> **INSTRUCTIONS TO FOLLOW**
Starting at the beginning of the records and ending with the line that contains "point(325,160)", swap "Doctor" for "Nurse" and change nothing else. Give only those lines, with the pictures left out.

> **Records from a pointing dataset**
○ ○ ○ ○
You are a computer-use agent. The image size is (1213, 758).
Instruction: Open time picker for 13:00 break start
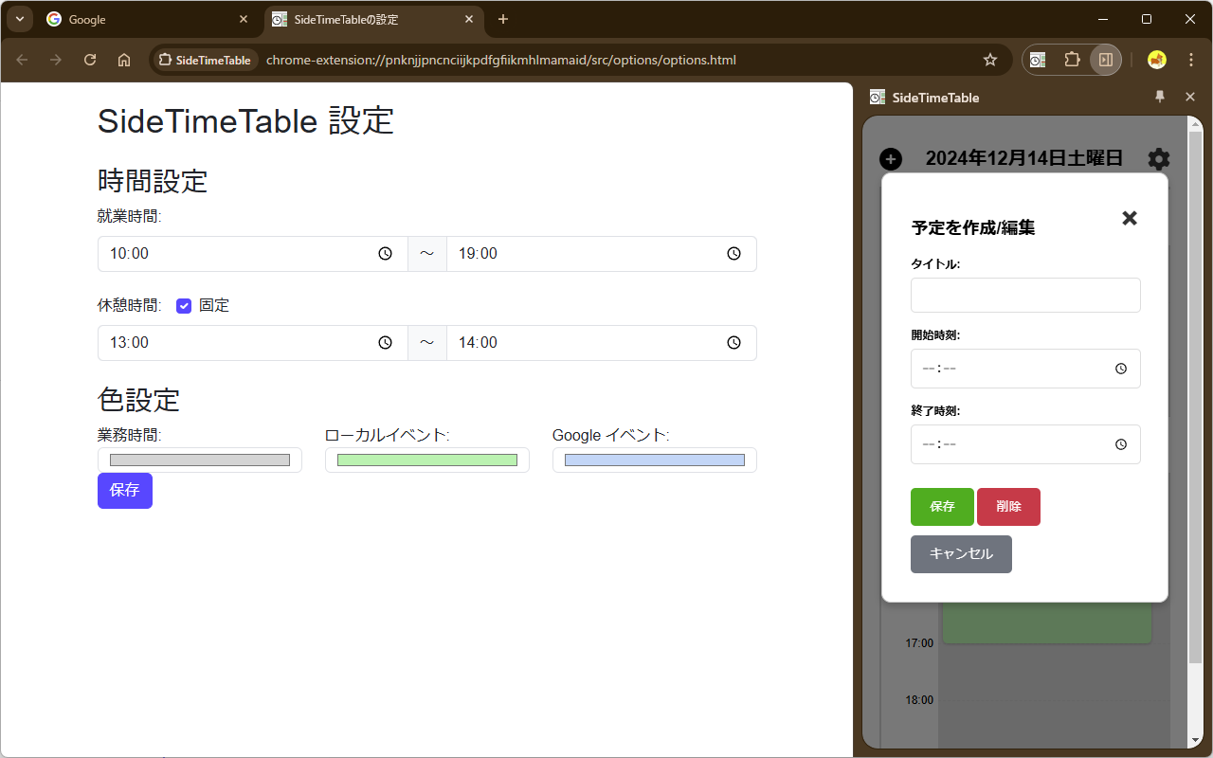click(x=385, y=342)
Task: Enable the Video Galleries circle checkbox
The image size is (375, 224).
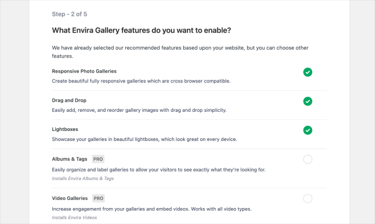Action: click(308, 199)
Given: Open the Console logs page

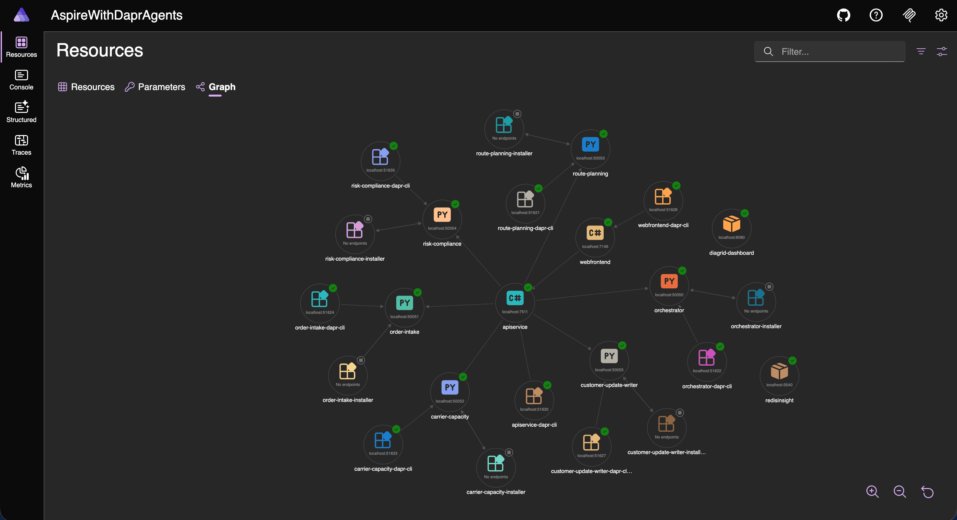Looking at the screenshot, I should pyautogui.click(x=21, y=80).
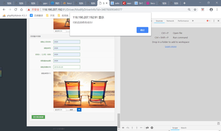Screen dimensions: 221x131
Task: Click the bookmark star in the address bar
Action: coord(195,9)
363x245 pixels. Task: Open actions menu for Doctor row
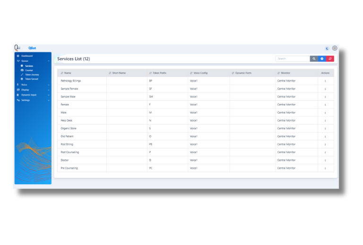point(325,160)
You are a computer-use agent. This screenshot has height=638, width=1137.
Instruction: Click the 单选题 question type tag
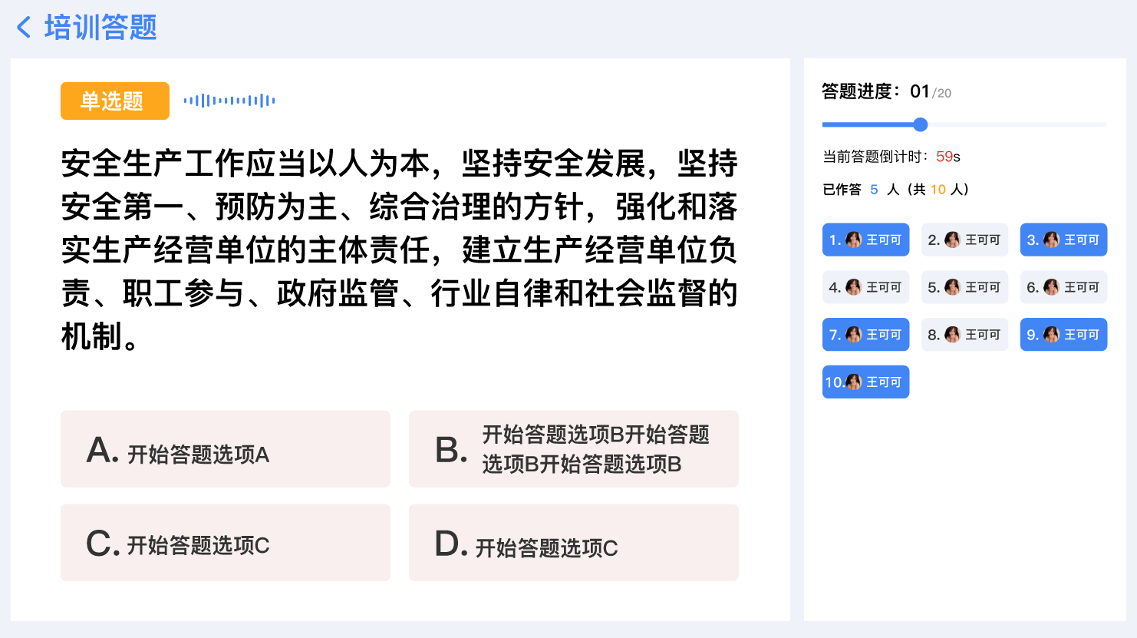pyautogui.click(x=114, y=101)
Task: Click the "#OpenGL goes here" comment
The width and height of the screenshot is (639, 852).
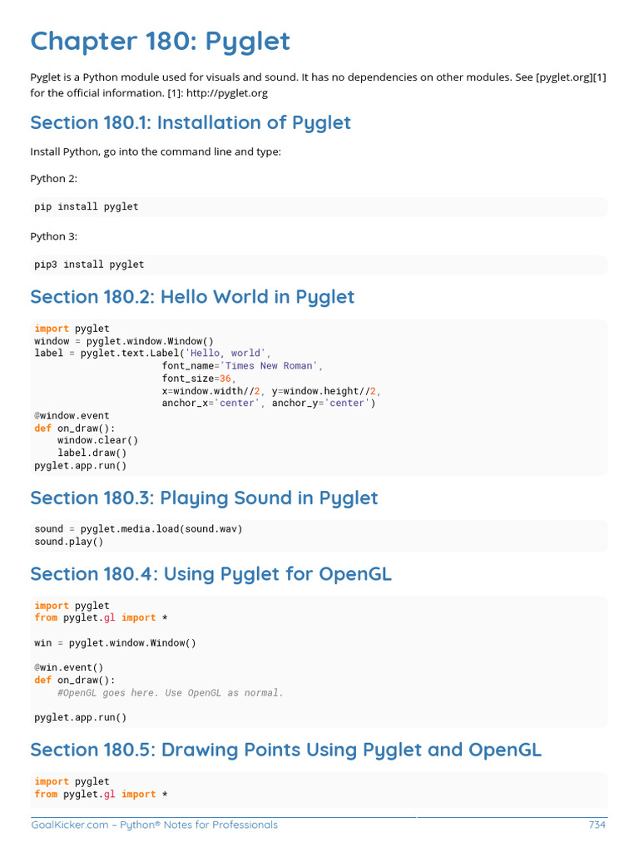Action: click(x=171, y=692)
○ ○ ○ ○
> **THE RESULT**
You are a computer-use agent. The image size is (1213, 758).
Instruction: Open time picker for 13:00 break start
click(x=385, y=342)
Task: Enable the Video Galleries circle checkbox
The image size is (375, 224).
Action: click(308, 199)
Given: Open the Console logs page

Looking at the screenshot, I should pyautogui.click(x=21, y=80).
Screen dimensions: 221x131
Task: Click the bookmark star in the address bar
Action: coord(195,9)
363x245 pixels. Task: Open actions menu for Nurse row
point(325,160)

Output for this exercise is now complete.